So who pays for all these studs?
Thursday, February 14, 2013
Darn. Wish I had those studded tires.
I vividly remember the last time that thought passed through my mind. I was in the midst of a pair of 360s on an ice-coated Interstate 90 just west of Spokane in December, 1975. My heavy rear-wheel-drive sedan with balding tires didn’t have enough traction to steer, much less stop. Spinning down the highway clarifies the mind, and make you realize just how fallible and insecure a creature you really are. I survived after being winched out of the ditch in the median, inched into town and laid out the cash for two studded retreads. Thus I began my career of chewing up pavement in anticipation of the day, of the hour or the minute, when I might meet those same road conditions again.
I’m not sure I ever have, at least not that bad. Years of jaywalking across Chelan Avenue, hearing the clickety-click of studs on asphalt and seeing close up the damage they do, have convinced me that studded tires are not worth it. They won’t help at all 99.9 percent of the time, and I seem to survive those 0.1-percent moments when metal spikes might do me some good, none the worse for it other than a white knuckle or two.
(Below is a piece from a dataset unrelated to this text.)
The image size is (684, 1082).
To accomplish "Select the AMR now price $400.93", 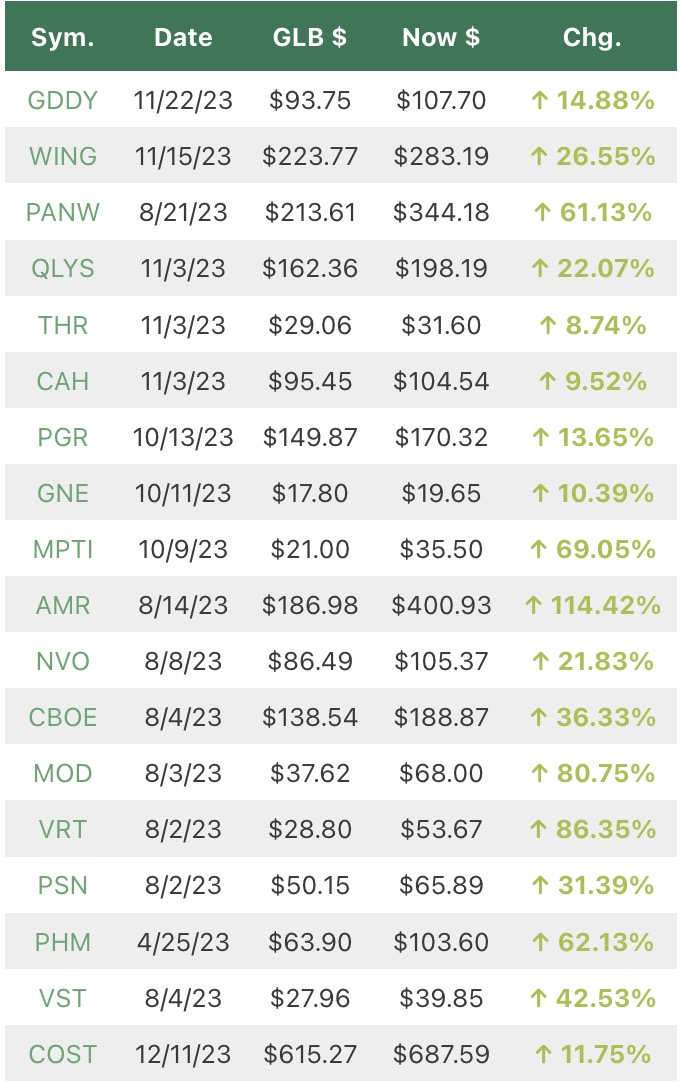I will point(441,606).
The point to remember is we spend an awful lot of money on pavement, around $90 million every year. And once it is fresh and smooth we set out to grind grooves in it with metal-spiked tires we don’t really need. The Department of Transportation has estimates of damage from studded tires as high as $27.3 million a year. Studded tires chew up tiny bits of tarmac and fling them into the air. It doesn’t take long after the fresh pavement is down before you start to see the chips and flecks in the wheel tracks. Then chips and flecks turn to divots and divots turn to grooves and roads have to be repaved prematurely at great expense. Then we complain about paying for them.
There is no ban-studded-tires movement in the state that I know of. There is one bill in the Legislature now that would make a modest attempt at having the owners of studded tires pay for a small part of the damage they do. Senate Bill 5583, sponsored by Sen. Don Benton, R-Vancouver, would require users of studded tires to purchase a $75 permit each year, and display an I-paid sticker on their license plate. Money raised would go to maintain highways.
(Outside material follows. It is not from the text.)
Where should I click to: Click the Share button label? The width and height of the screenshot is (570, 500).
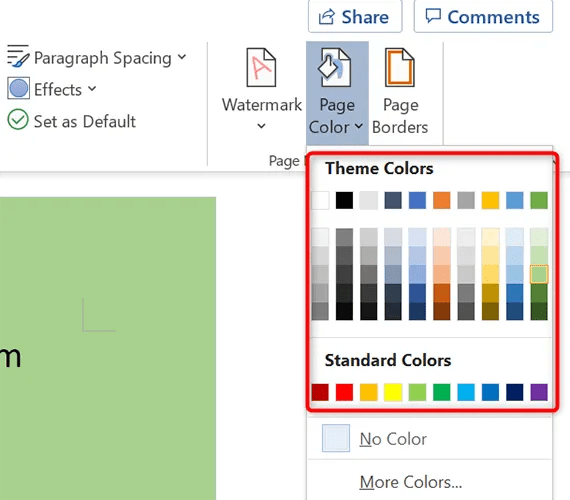365,17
The Senate Transportation Committee held a hearing on the measure Wednesday, and it was not enthusiastically received. The Washington Retail Association, the Northwest Tire Dealers Association and the Association of Washington Business said it’s a matter of safety. Senior citizens especially rely on studded tires and can’t manage chains. And by the way, a new $75 annual stud tax is way too much.
Any tax is too big when you have to pay it, but this one wouldn’t raise that much relative to the damage done. The estimate is $5.2 million a year.
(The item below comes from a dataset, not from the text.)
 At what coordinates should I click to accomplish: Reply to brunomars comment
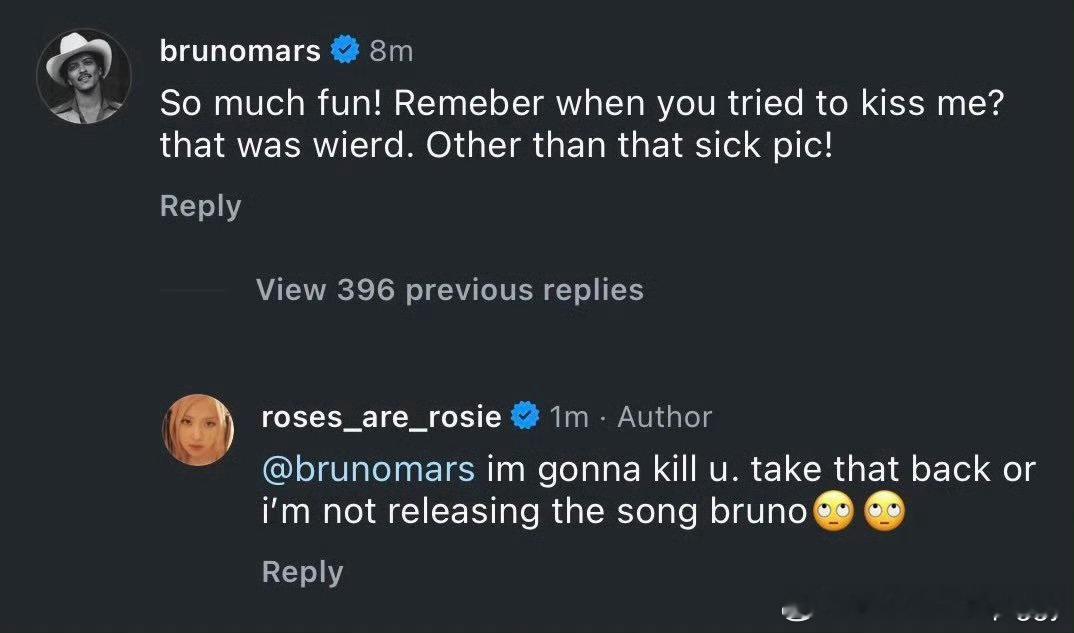(x=200, y=207)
This bill has a doomed feeling about it. Legislators have most often shown a reluctance to confront studded tire constituents. It’s a slipper slope situation. But at least attempts like this point out that the people who uses studded tires pay more for the damage they do than all the rest of us who don’t. The DOT guesses that 25 percent of drivers in Eastern Washington use studded tires. Studies show most don’t really need them, and that they have superior traction to modern studless snow tires only on relatively rare occasions. But we keep grinding away. It is not unreasonable to ask for a small bit of compensation.
Tracy Warner’s column appears Thursdays and Fridays. He can be reached at warner@wenatcheeworld.com or 665-1163.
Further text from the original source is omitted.